Task goal =>
Once the line containing "[Toggle Modal Content] (141, 16)" is found in the entries below, reproduce it and every line after it, stopping at and including the line containing "ACCEPT [button] (158, 2562)"; reproduce nothing else, and keep each line exact.

Supplied records =>
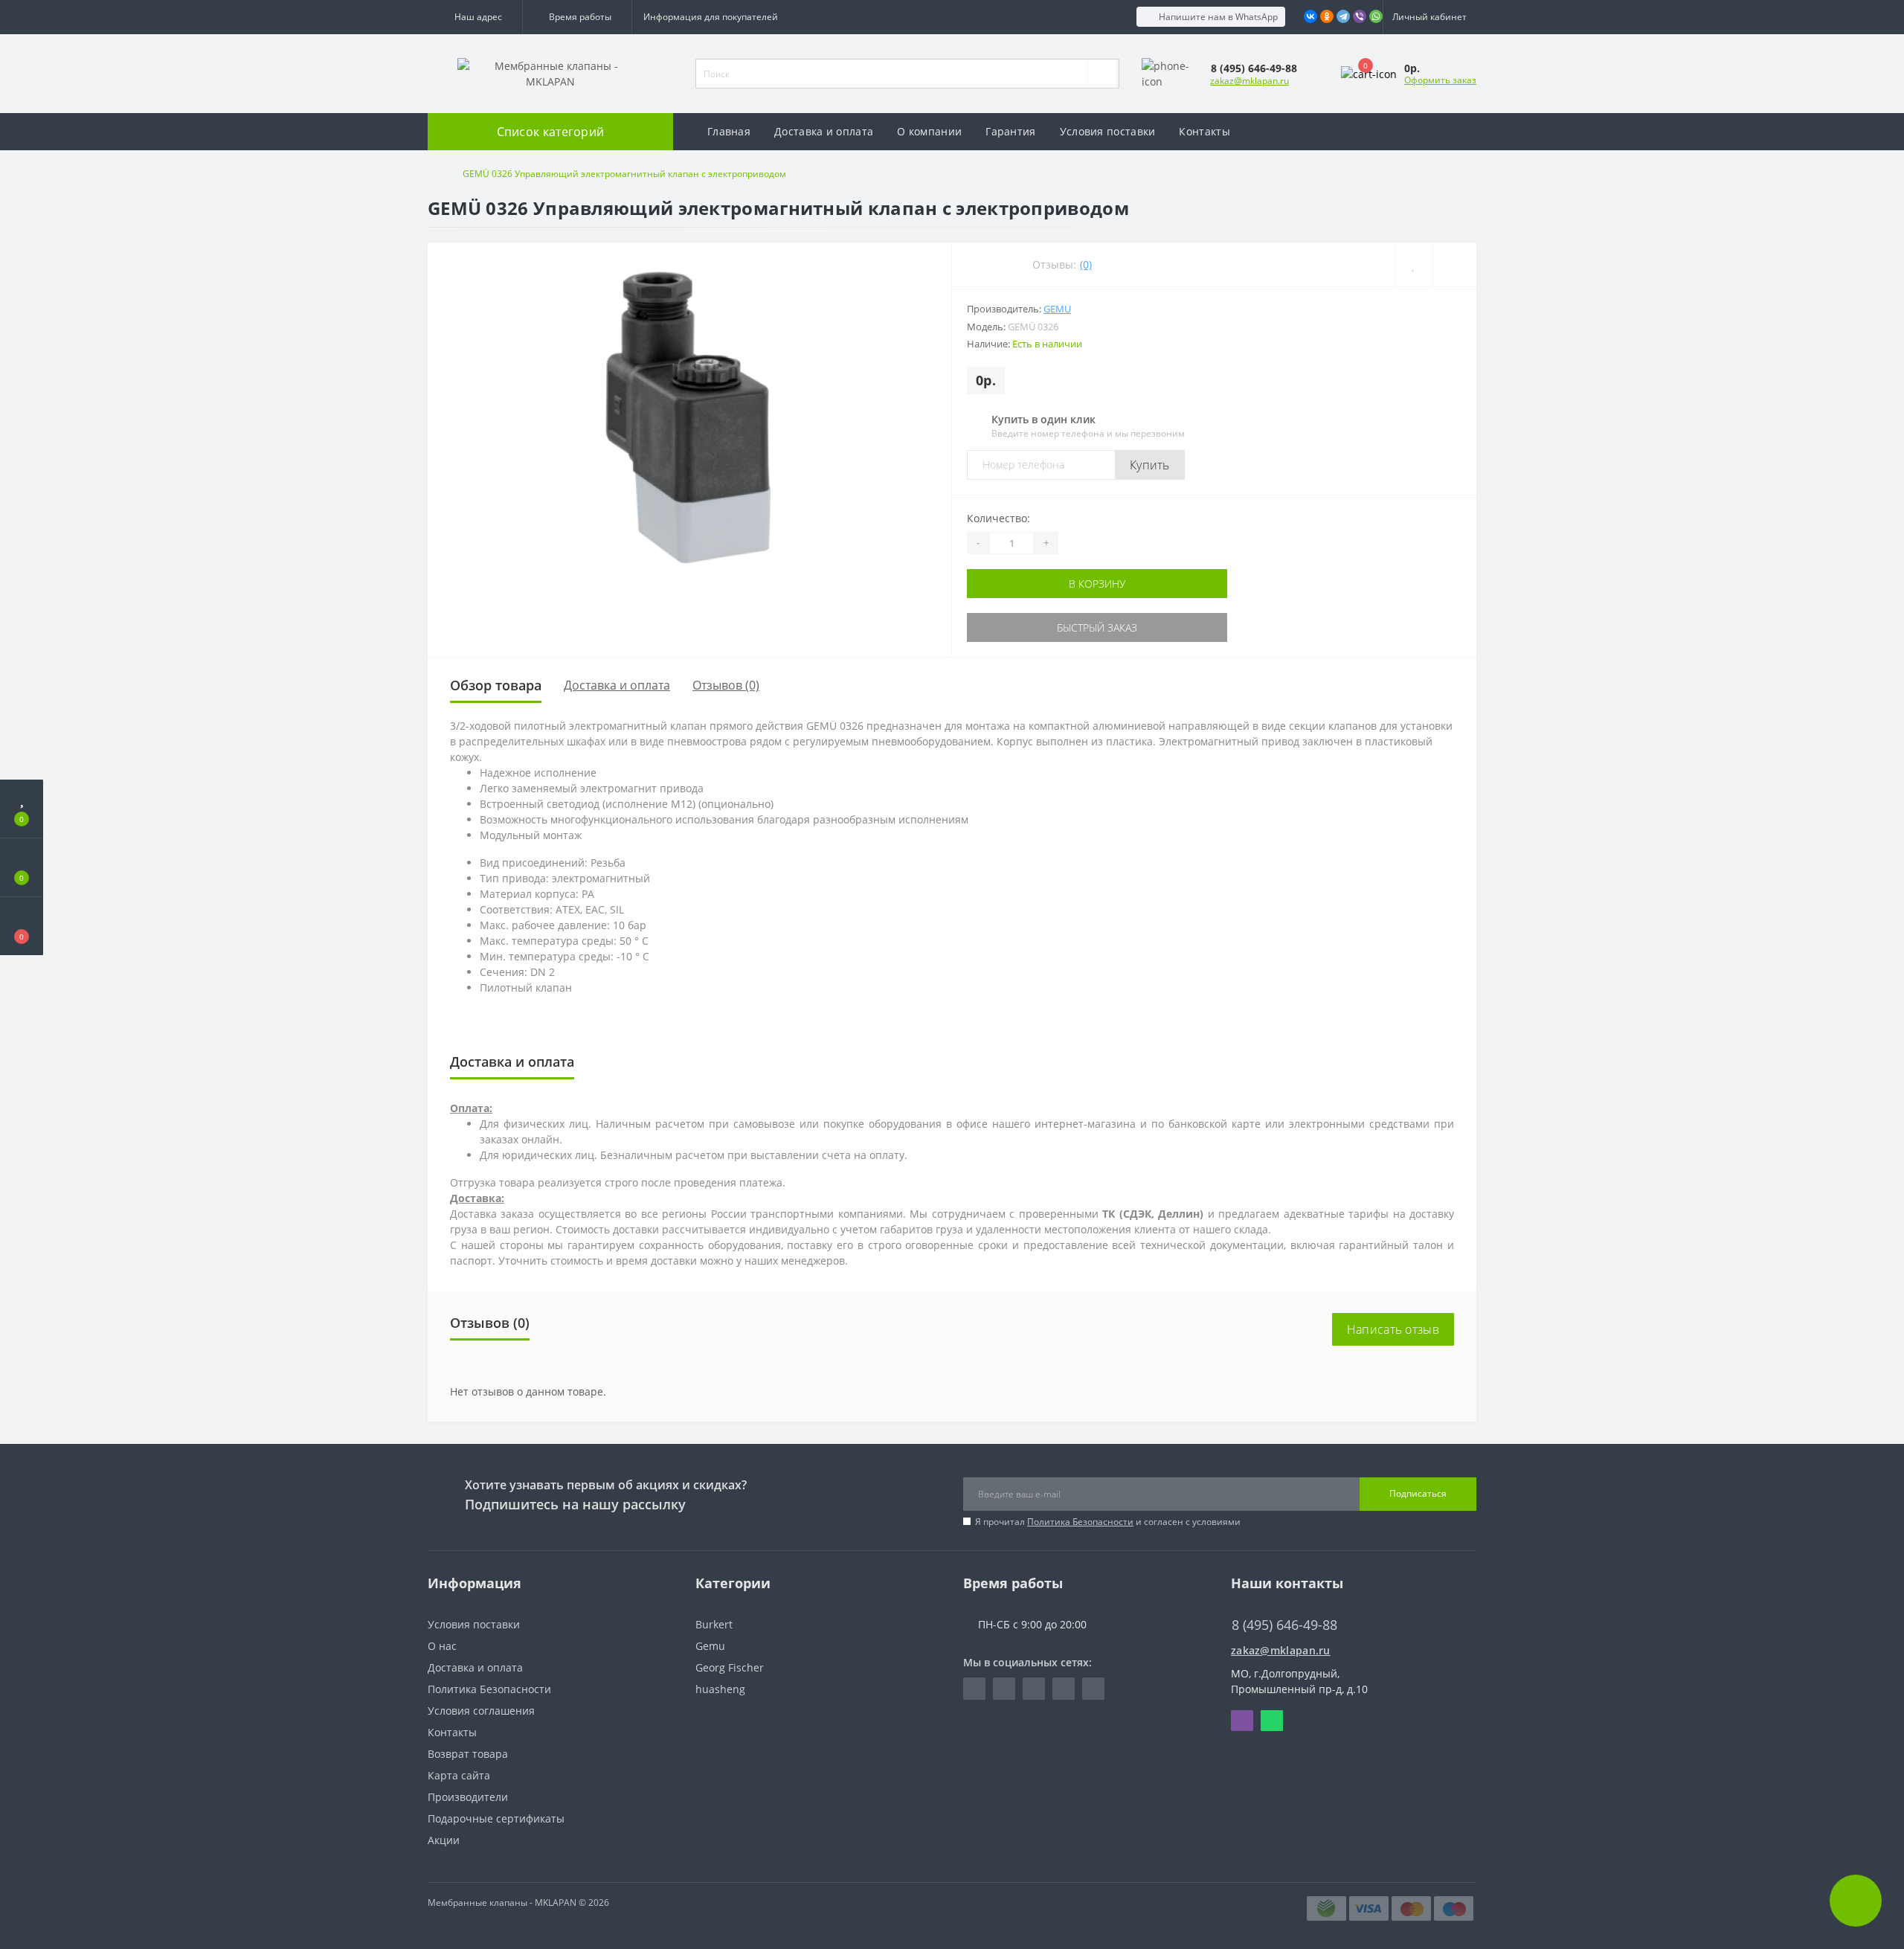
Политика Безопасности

...

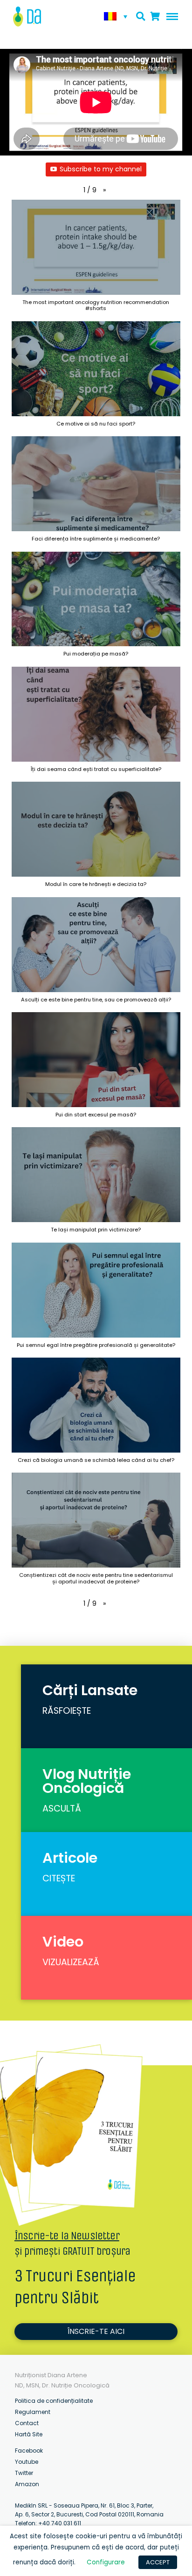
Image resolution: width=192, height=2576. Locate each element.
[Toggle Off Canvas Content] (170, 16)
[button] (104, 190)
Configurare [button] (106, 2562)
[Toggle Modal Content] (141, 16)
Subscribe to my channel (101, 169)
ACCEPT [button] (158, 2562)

Task answer =>
[Toggle Modal Content] (141, 16)
Subscribe to my channel (101, 169)
ACCEPT [button] (158, 2562)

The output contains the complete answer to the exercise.